Completely unnecessary. SSDs only draw 5-10 watts max at full load, most of that is the controller. You only need a heatsink for the controller to keep it cool, and with a chip that small and a thermal load that small a tiny slab of aluminum is sufficient.
 
Completely unnecessary. SSDs only draw 5-10 watts max at full load, most of that is the controller. You only need a heatsink for the controller to keep it cool, and with a chip that small and a thermal load that small a tiny slab of aluminum is sufficient.
Gen 5 was stated in the article as 14w. Heat causes throttling in some current drives. We know this (SN850 for example). Don't like/need it, don't buy it, but it's not an entirely useless product.
 
Gen 5 was stated in the article as 14w. Heat causes throttling in some current drives. We know this (SN850 for example).
Again, not much power draw or heat created.
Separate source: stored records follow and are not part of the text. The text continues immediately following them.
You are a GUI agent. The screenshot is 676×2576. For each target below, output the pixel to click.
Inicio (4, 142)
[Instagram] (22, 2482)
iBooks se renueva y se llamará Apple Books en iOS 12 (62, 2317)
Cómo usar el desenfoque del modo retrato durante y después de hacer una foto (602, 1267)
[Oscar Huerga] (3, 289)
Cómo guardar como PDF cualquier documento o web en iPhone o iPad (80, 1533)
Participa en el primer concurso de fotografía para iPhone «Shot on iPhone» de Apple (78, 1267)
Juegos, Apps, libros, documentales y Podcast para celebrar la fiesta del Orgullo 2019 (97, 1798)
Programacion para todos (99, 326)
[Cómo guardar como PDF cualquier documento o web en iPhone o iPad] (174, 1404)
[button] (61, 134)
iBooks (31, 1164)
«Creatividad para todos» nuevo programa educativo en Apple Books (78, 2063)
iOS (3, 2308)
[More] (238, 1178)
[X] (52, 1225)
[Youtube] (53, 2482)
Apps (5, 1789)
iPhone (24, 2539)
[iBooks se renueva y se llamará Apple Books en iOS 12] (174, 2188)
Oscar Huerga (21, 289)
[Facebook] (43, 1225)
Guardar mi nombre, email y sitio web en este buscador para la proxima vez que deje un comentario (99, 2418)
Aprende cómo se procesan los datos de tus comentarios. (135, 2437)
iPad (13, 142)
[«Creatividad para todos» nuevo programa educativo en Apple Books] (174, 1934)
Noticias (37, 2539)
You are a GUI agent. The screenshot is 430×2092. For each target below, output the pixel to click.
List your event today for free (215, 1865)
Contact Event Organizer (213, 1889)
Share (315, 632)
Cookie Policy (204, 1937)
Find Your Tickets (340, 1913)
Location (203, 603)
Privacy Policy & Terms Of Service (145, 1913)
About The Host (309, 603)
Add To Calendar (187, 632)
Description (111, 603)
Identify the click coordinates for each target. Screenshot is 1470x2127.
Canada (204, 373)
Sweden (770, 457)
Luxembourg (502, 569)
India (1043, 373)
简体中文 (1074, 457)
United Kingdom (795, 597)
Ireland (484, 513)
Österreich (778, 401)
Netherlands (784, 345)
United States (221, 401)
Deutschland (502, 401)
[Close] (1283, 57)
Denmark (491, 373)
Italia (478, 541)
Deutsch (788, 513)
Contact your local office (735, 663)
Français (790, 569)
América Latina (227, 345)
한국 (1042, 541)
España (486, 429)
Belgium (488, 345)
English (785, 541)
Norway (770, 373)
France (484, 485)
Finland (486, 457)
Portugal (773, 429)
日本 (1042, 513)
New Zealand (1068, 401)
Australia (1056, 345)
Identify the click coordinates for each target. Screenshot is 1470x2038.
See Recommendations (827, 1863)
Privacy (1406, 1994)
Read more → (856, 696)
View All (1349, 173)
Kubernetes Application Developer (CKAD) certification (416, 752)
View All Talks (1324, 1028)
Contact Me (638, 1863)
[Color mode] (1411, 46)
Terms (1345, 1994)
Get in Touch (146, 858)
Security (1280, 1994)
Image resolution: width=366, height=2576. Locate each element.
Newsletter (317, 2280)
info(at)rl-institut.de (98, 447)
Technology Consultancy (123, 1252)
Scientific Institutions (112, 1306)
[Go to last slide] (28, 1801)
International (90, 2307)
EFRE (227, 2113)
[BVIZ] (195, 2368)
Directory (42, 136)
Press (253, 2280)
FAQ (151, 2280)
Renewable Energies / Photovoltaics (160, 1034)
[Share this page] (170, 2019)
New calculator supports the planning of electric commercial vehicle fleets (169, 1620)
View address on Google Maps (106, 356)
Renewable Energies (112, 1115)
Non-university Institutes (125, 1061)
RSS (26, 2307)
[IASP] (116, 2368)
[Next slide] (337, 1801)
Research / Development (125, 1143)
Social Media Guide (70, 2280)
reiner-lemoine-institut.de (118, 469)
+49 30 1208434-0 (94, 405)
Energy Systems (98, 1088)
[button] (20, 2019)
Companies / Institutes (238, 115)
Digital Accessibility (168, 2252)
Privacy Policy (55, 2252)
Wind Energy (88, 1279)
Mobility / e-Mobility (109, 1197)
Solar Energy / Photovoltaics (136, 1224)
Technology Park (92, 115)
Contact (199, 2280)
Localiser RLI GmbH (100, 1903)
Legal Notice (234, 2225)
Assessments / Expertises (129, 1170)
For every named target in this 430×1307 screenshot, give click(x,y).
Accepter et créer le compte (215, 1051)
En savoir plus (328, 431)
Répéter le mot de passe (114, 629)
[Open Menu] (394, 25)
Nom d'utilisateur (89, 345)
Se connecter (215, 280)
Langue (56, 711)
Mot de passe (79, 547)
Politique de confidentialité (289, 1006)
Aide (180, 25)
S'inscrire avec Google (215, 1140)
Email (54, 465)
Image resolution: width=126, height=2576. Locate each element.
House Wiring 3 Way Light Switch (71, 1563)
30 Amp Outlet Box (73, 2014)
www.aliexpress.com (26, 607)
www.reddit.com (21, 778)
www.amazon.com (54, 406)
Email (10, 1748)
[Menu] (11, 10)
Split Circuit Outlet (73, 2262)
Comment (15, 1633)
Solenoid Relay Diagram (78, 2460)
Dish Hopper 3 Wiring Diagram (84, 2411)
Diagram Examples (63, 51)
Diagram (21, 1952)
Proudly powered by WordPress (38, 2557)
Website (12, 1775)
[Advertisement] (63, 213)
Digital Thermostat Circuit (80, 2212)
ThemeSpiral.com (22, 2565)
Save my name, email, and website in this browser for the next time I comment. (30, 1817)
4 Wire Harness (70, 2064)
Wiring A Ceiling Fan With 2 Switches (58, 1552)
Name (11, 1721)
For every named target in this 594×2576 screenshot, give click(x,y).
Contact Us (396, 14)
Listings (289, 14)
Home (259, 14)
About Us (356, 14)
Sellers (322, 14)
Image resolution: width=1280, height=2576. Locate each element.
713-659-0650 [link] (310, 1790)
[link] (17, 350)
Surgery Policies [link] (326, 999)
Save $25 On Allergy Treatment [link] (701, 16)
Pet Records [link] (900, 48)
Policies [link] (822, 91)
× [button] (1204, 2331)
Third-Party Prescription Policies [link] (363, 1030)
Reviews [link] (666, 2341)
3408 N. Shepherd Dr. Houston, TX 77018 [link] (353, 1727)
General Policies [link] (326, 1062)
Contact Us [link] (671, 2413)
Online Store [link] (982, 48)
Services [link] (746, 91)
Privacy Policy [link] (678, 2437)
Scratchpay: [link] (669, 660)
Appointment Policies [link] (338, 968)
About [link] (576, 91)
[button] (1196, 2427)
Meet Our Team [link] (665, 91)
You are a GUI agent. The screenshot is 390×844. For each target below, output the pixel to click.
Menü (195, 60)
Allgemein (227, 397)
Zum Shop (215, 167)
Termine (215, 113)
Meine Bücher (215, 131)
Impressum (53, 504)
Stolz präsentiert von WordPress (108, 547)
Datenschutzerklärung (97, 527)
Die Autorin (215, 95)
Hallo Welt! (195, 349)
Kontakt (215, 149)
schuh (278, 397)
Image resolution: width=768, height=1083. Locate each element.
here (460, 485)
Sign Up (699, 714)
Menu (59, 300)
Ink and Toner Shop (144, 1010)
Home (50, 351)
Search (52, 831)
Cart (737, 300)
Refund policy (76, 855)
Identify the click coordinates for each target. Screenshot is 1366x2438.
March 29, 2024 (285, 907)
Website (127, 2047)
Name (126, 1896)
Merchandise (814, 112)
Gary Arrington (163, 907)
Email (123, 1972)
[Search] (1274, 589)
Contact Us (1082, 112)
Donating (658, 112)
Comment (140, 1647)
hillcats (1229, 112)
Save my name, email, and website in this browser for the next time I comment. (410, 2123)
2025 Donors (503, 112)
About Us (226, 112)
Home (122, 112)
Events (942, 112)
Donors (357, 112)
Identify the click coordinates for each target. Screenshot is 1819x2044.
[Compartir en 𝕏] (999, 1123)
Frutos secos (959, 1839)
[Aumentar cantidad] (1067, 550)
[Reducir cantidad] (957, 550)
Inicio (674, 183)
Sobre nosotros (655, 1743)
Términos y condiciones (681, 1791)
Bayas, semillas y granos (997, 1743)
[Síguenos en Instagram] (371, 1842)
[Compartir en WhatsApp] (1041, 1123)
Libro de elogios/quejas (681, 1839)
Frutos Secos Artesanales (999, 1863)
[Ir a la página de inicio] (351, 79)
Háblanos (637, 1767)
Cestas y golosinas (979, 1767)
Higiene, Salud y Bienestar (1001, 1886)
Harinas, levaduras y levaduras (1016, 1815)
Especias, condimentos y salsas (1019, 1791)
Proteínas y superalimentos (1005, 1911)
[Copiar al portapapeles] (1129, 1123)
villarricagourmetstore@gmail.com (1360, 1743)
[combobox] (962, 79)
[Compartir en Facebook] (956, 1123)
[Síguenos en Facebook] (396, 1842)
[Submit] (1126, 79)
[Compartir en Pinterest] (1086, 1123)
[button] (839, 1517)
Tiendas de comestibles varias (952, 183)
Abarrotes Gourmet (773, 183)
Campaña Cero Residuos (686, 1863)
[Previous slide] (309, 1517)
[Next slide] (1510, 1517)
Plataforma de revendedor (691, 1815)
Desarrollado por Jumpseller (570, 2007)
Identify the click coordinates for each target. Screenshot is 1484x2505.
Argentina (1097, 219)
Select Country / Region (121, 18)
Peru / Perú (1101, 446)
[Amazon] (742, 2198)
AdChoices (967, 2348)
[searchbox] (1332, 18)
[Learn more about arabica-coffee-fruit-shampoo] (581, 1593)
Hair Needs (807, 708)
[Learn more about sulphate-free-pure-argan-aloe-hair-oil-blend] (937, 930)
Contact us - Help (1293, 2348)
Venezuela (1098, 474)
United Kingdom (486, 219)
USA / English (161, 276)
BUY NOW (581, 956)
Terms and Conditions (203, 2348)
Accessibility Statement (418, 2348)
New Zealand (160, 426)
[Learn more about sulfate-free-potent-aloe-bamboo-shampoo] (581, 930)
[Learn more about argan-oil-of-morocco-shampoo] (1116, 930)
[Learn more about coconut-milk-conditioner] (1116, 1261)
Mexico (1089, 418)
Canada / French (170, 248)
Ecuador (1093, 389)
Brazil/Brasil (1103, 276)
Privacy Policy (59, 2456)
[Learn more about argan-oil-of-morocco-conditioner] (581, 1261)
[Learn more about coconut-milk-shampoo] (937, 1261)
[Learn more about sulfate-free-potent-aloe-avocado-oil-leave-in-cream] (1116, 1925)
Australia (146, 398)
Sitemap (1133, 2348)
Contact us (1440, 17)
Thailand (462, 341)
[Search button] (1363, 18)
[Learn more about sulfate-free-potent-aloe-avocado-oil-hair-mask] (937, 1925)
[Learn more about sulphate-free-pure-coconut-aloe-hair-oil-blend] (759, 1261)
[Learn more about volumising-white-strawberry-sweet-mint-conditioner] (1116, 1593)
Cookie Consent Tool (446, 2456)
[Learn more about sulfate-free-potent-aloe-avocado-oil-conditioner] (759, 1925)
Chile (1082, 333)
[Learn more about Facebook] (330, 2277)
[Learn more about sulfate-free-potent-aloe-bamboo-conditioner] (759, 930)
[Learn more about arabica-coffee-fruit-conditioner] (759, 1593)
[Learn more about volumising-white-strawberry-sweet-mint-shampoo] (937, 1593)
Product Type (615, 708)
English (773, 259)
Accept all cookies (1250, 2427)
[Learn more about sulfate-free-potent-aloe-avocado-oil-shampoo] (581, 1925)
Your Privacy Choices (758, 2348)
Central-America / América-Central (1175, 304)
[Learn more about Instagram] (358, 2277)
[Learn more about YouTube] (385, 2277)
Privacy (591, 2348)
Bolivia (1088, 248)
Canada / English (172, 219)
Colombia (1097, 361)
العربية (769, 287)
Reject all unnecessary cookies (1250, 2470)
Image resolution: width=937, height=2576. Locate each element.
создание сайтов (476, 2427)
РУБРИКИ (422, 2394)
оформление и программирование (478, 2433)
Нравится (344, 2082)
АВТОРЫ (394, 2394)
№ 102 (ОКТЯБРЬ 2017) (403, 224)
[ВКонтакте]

You dont need a cooling complex this large for such a low power load. We know already that a simple aluminum heat sink is sufficient to prevent throttling.
Don't like/need it, don't buy it, but it's not an entirely useless product.
A simply aluminum heatsink (often included with motherboards) is more then sufficient for such a low thermal load. Having a big fan and cooling chamber is unneeded, its useless. It's like putting a fan on a southbridge controller or a LED.

Pointless complexity, noise, and power draw for something that doesnt need it.
 
You totally need this active cooling if you can saturate your PCIe 5 drive for extended periods. This will NEVER happen outside of a busy server.

But someone dumb will no doubt buy it for more FPS...
 
Again, not much power draw or heat created. You dont need a cooling complex this large for such a low power load. We know already that a simple aluminum heat sink is sufficient to prevent throttling.
A simply aluminum heatsink (often included with motherboards) is more then sufficient for such a low thermal load. Having a big fan and cooling chamber is unneeded, its useless. It's like putting a fan on a southbridge controller or a LED.

Pointless complexity, noise, and power draw for something that doesnt need it.
Depends on how hard you're running it.
 
Am I the only one that wishes that more mainstream U.2 or U.3 drives will come to market (also it would be nice if mobo will put this connector more). I get it that faster drives require more power and so more heat is produced, so U.2/3 drives can have many advantages like more heat dissipation, plus most case do support 2.5" drives already. Instead of using SSDs with obsolete SATA3 protocol, newer connection can be alternative to m.2 drives.